Schwerpunkt der Forschungsarbeit
Entscheidungen über das Zellschicksal von Vorläufer- und Stammzellen des Pankreas
Wir wollen verstehen, wie extrazelluläre Signale und intrinsische genetische Programme zusammenwirken, um das Zellschicksal von Stamm- und Vorläuferzellen zu bestimmen und schließlich ausgereifte Phänotypen zu entwickeln. Unser Hauptaugenmerk liegt auf der Entwicklung der endokrinen Linie in der Bauchspeicheldrüse und der Umwandlung menschlicher pluripotenter Stammzellen in funktionale Betazellen. Die Schlüsselfragen, mit denen wir uns befassen, betreffen zum einen die Signale, die die Zellübergänge während der Pankreasdifferenzierung steuern, und zum anderen die Regulatoren der zeitlichen Abläufe dieser Prozesse.
Wir haben ein neues Signal, mit Namen Sphingosin-1-Phosphat, identifiziert, welches eine konservierte Rolle bei der Aggregation von endokrinen Zellen zur Bildung von pankreatischen Inseln spielt.
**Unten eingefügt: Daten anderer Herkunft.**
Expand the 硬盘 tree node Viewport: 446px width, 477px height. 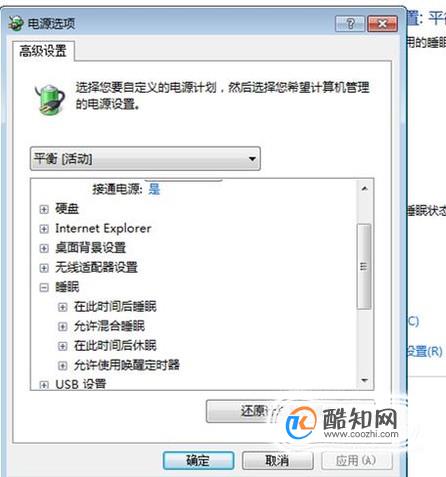44,209
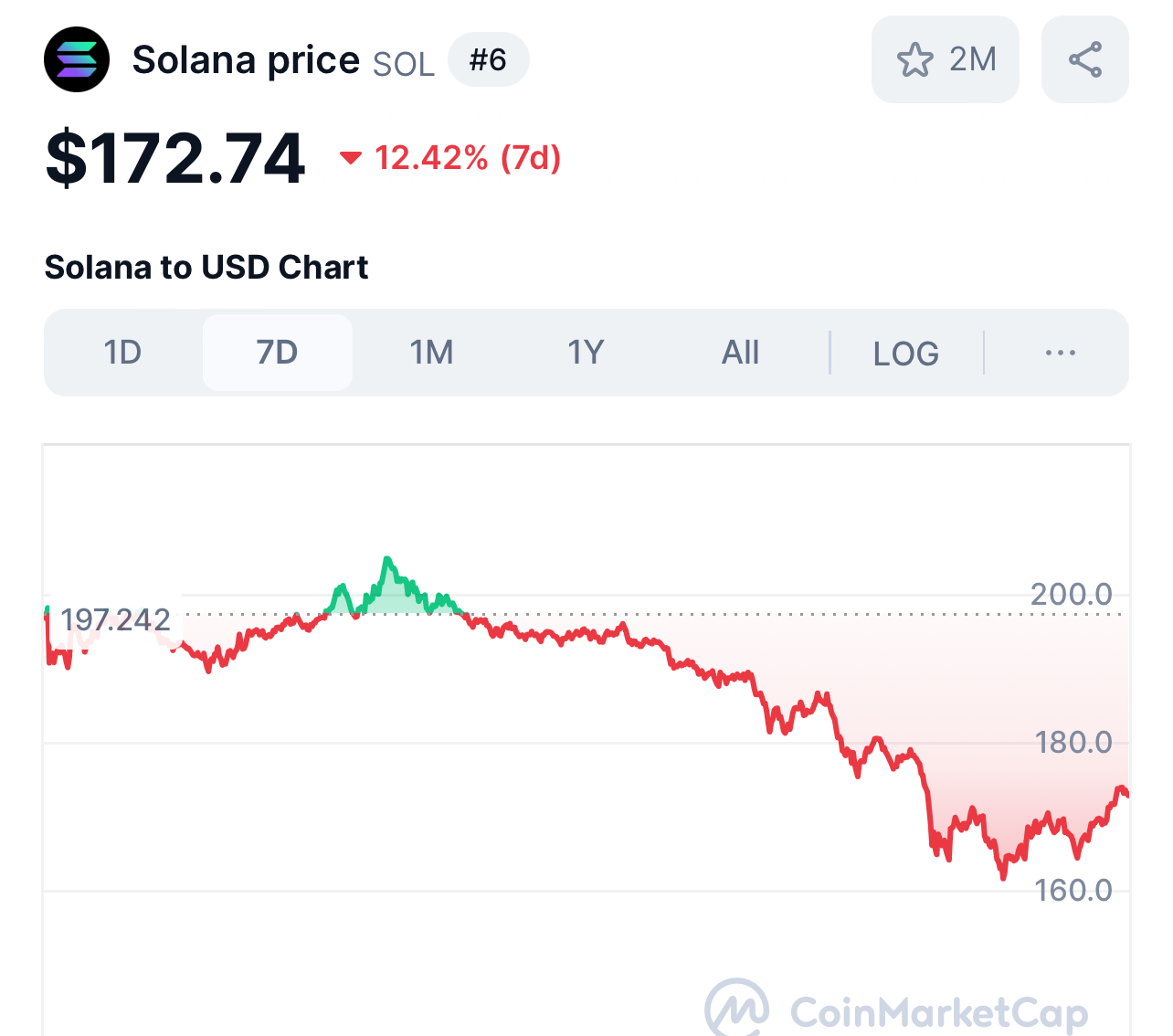Click the CoinMarketCap watermark logo

click(x=736, y=1008)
Derselbe Signalweg vermittelt das Überleben von azinären und endokrinen Vorläuferzellen und löst deren Differenzierung durch die Stabilisierung von YAP und die Abschwächung der Notch-Signalisierung aus. Darüber hinaus haben wir festgestellt, dass Effektoren der GPCR-Signalübertragung die Abstammungszuordnung während der Pankreasentwicklung regulieren.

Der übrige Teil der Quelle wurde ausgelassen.